Records drawn from a dataset:
★ ★ ★ ★ ★ ★ ★
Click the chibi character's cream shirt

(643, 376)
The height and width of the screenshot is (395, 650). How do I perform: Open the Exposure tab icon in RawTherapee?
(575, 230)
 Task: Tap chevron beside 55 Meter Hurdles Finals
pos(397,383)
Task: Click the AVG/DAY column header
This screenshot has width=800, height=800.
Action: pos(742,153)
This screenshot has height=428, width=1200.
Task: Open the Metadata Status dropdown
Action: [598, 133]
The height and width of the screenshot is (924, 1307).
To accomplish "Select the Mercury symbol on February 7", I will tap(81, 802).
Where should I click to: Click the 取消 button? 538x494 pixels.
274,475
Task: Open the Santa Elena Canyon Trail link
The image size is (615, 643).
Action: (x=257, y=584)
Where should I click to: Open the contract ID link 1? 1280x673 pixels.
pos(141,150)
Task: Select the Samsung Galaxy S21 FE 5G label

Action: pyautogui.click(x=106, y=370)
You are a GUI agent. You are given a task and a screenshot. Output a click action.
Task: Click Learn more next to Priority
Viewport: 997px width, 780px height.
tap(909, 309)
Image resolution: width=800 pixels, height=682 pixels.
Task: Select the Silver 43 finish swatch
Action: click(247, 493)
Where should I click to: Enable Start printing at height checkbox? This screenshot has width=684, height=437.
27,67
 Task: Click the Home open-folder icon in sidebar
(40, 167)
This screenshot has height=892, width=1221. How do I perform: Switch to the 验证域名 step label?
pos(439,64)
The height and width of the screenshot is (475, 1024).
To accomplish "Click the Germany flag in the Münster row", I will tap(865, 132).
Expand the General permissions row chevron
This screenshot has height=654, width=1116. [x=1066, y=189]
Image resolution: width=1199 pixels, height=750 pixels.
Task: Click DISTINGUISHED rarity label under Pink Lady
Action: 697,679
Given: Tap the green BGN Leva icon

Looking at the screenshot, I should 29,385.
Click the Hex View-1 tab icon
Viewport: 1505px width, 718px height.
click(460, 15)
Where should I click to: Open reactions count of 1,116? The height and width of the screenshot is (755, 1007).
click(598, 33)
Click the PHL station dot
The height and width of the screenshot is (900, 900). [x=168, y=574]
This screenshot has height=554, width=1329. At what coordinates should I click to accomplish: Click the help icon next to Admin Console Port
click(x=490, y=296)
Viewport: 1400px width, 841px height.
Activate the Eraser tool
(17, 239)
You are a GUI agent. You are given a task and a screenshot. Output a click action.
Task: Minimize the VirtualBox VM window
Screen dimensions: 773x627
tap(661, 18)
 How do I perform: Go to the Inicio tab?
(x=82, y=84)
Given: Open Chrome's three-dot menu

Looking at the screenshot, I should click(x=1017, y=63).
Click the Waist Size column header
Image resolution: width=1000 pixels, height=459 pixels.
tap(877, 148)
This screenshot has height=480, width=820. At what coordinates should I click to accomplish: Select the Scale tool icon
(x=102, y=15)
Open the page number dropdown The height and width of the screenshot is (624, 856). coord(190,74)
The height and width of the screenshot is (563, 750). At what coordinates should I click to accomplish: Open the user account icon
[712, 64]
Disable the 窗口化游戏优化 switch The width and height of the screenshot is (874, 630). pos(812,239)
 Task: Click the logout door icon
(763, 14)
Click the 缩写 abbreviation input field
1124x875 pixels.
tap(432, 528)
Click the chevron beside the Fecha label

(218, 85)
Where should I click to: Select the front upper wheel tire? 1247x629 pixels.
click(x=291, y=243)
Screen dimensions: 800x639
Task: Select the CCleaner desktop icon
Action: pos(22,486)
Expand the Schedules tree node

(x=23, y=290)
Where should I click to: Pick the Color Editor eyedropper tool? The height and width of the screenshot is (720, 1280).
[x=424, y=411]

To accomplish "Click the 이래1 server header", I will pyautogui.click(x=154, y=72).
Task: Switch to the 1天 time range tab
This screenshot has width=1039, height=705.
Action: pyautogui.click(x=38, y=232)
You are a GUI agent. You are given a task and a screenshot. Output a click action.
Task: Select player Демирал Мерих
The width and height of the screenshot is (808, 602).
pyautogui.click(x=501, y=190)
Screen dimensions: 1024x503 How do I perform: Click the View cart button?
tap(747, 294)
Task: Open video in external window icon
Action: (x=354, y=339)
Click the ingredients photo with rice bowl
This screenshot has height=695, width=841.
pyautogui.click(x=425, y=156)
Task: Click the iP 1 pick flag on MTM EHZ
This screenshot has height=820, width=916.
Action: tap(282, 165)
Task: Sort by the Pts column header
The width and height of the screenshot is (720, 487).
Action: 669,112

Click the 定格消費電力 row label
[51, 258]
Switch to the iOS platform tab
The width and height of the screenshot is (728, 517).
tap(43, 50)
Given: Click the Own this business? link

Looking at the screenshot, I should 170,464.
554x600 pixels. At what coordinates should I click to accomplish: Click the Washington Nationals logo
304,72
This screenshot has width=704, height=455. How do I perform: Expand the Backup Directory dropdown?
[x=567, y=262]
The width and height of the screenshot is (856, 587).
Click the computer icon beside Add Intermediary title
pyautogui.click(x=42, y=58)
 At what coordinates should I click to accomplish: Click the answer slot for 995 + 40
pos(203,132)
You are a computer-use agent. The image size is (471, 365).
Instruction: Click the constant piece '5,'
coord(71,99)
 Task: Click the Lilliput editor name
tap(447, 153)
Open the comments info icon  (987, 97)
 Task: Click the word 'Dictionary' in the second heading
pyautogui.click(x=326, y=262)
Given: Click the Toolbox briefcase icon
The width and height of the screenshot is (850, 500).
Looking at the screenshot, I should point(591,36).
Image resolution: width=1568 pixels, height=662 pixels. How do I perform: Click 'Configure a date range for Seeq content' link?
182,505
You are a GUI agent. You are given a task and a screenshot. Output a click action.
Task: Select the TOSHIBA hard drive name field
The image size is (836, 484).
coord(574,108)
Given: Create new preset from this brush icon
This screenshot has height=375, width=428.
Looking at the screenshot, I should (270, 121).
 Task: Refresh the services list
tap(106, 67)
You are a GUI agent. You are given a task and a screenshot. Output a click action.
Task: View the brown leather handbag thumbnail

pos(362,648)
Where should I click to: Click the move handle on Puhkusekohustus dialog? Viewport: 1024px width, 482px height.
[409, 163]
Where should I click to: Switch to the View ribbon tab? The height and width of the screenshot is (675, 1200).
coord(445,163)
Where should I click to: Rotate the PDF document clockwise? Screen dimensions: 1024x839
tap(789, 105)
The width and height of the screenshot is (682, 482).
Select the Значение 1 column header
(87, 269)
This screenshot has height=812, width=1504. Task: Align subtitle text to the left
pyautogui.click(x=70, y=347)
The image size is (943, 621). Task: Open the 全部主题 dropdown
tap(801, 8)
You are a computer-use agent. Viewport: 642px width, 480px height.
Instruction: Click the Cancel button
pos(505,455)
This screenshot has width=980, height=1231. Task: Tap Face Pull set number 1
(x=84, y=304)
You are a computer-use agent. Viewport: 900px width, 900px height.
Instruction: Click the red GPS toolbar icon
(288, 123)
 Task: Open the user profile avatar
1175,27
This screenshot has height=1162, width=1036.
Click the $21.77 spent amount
★ ★ ★ ★ ★ ★ ★
Task goal | Every line holding the string "will" should be copied here, so please find those lines in the data.

Answer to this problem |
To accomplish "Select the Mercury symbol on February 7", I will tap(81, 802).
To accomplish "Click the Germany flag in the Münster row", I will tap(865, 132).
To accomplish "Click the 이래1 server header", I will pyautogui.click(x=154, y=72).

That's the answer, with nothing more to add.